# SUPPLIED DATA
== Segment start ==
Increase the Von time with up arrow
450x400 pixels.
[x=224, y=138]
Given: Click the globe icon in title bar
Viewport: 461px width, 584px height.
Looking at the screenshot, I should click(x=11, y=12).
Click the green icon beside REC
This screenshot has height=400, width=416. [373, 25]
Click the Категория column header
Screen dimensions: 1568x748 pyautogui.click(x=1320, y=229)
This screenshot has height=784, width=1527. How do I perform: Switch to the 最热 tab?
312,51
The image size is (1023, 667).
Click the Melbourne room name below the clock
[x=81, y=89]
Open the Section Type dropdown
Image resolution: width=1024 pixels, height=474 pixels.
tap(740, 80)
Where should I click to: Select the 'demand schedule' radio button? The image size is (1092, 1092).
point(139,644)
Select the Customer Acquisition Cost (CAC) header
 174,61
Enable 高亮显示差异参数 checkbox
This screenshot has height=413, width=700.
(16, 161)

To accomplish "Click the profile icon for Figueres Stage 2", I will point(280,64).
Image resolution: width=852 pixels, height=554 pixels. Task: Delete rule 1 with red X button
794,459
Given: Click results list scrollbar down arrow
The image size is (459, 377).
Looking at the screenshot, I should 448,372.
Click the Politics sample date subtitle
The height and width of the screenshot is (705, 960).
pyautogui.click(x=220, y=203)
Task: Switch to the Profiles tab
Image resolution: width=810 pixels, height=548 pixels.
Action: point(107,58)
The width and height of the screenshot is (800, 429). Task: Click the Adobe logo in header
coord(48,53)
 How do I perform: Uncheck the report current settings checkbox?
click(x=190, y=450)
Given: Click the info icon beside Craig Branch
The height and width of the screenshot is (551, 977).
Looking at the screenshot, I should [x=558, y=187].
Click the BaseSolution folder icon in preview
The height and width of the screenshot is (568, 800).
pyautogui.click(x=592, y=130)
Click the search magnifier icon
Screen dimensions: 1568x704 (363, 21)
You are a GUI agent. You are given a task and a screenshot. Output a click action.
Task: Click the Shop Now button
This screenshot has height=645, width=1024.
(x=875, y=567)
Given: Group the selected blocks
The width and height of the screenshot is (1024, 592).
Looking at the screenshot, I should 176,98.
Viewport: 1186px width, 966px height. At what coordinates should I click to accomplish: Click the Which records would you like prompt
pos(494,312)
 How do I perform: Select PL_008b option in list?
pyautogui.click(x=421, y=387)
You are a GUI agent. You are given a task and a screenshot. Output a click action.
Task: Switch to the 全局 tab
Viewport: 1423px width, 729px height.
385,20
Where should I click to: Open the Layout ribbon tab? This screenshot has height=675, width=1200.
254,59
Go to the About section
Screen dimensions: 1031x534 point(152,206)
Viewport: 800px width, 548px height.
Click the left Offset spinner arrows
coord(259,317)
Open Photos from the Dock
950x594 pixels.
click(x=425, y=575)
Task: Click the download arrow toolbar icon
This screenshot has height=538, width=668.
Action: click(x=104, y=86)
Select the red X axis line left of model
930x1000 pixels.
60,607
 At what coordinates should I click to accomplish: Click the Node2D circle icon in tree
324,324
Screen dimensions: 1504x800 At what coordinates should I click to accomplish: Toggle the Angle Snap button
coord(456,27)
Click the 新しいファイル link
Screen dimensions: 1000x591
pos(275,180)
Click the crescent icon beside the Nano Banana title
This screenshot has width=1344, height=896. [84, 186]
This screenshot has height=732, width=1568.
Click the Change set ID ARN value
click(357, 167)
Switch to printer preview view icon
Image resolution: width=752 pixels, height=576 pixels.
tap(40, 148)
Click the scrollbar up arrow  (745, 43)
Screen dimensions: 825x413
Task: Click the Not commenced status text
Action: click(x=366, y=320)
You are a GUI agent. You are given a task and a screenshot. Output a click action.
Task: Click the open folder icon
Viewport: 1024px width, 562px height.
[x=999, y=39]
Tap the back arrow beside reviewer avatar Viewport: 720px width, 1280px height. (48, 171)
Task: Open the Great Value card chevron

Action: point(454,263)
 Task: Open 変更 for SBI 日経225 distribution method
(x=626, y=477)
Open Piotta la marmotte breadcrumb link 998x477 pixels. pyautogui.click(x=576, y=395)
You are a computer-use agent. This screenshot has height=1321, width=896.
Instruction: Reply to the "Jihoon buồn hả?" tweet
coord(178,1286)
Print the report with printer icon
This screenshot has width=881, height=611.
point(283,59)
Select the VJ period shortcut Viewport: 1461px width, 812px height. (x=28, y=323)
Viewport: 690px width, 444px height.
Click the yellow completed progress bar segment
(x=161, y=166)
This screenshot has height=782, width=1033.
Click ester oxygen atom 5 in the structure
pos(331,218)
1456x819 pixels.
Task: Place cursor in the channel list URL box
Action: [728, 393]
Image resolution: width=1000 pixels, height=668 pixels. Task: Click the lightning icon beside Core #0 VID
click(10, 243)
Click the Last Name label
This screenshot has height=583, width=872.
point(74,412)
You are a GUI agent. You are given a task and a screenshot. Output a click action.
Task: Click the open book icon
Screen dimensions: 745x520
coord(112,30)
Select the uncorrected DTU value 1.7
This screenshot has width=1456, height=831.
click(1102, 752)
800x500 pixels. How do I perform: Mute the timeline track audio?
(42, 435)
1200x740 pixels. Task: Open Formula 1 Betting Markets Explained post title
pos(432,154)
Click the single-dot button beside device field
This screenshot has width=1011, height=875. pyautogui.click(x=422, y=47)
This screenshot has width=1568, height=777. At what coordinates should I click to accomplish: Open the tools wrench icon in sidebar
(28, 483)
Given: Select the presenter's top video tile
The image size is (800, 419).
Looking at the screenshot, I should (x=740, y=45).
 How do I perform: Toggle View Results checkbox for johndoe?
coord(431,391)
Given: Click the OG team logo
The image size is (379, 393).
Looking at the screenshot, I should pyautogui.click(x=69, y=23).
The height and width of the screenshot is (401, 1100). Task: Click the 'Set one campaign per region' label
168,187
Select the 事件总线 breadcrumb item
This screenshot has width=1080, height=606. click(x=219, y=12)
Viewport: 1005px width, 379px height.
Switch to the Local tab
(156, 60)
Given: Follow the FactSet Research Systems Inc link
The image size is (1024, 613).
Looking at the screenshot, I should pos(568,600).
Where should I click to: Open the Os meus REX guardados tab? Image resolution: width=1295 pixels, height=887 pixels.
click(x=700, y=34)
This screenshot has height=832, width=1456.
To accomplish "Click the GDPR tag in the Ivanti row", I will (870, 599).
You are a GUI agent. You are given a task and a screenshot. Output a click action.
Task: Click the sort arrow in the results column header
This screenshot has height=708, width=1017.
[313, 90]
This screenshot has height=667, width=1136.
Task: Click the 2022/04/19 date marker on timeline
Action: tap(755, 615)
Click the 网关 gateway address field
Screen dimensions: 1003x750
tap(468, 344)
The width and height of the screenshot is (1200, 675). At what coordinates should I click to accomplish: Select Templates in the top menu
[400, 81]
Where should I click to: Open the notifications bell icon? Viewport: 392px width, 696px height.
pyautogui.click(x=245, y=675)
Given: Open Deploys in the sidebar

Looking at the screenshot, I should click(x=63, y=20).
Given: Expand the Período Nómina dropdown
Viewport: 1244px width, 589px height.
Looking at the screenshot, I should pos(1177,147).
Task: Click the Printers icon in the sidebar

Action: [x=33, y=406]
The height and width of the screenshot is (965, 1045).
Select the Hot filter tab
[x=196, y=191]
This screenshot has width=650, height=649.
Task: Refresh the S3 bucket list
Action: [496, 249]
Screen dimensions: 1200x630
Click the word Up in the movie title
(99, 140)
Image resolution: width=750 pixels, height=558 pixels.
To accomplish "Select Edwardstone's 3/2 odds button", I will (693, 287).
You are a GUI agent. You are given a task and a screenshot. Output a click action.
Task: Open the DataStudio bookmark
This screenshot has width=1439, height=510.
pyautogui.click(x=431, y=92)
== Segment end ==
# EXERCISE DETAILS
Scan the material above for the string "will". Return each line where it occurs.

# RESPONSE
To accomplish "Click the profile icon for Figueres Stage 2", I will point(280,64).
To accomplish "Click the GDPR tag in the Ivanti row", I will (870, 599).
To accomplish "Select Edwardstone's 3/2 odds button", I will (693, 287).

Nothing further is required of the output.